* _Exercise requirements_: Copy out the rows word for word, everything from the line containing "Where should I click to: Toggle" down to the line containing "Looking at the screenshot, I should click(x=370, y=146).", including both of those lines.

[START Given data]

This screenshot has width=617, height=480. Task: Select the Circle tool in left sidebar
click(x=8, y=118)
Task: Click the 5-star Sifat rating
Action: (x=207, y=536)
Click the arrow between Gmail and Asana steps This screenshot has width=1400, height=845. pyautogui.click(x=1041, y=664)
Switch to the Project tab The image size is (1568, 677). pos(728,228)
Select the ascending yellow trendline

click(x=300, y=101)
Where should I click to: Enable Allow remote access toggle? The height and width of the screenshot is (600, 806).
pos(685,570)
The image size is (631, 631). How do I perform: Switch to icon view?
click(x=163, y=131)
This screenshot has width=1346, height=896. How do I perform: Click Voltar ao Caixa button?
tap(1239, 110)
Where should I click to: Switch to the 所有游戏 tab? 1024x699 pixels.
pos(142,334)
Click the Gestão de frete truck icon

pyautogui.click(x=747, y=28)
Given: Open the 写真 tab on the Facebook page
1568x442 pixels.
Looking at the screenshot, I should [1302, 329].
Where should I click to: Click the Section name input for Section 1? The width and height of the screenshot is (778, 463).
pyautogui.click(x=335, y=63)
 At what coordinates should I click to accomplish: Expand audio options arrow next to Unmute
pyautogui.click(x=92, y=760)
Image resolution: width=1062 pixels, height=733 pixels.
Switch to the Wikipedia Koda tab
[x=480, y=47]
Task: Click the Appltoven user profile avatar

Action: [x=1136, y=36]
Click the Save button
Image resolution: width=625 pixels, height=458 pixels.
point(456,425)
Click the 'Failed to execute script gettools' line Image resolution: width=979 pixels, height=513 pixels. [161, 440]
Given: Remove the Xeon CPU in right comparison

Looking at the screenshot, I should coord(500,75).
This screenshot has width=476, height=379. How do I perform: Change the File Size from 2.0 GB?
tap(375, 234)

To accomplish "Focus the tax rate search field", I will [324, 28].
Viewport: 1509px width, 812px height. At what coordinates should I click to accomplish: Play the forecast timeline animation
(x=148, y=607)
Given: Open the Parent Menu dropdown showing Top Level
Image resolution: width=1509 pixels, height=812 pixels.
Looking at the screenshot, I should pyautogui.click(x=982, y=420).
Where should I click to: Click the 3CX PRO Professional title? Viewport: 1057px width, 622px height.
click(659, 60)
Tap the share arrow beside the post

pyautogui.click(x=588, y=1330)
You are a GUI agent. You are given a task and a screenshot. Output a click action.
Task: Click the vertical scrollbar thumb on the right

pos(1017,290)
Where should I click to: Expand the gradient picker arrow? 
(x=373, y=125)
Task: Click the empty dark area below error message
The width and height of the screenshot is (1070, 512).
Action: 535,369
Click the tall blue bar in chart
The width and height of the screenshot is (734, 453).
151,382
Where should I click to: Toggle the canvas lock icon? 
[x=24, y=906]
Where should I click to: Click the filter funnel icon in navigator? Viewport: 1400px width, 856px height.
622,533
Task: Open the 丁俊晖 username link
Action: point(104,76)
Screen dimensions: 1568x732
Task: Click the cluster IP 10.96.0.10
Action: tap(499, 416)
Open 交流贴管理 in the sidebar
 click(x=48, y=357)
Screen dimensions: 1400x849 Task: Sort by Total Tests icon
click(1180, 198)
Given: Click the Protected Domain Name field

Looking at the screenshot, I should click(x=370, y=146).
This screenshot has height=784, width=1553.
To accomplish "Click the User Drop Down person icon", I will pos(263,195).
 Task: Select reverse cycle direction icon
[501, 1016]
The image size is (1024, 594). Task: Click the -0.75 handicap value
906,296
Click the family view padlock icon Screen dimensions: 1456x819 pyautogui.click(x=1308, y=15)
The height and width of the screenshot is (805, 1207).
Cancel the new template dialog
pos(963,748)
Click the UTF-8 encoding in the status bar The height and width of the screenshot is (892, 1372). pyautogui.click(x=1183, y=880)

[END Given data]

* _Answer_:
Where should I click to: Toggle the canvas lock icon? 
[x=24, y=906]
Where should I click to: Click the filter funnel icon in navigator? Viewport: 1400px width, 856px height.
622,533
Task: Open the 丁俊晖 username link
Action: point(104,76)
Screen dimensions: 1568x732
Task: Click the cluster IP 10.96.0.10
Action: tap(499, 416)
Open 交流贴管理 in the sidebar
 click(x=48, y=357)
Screen dimensions: 1400x849 Task: Sort by Total Tests icon
click(1180, 198)
Given: Click the Protected Domain Name field

Looking at the screenshot, I should click(x=370, y=146).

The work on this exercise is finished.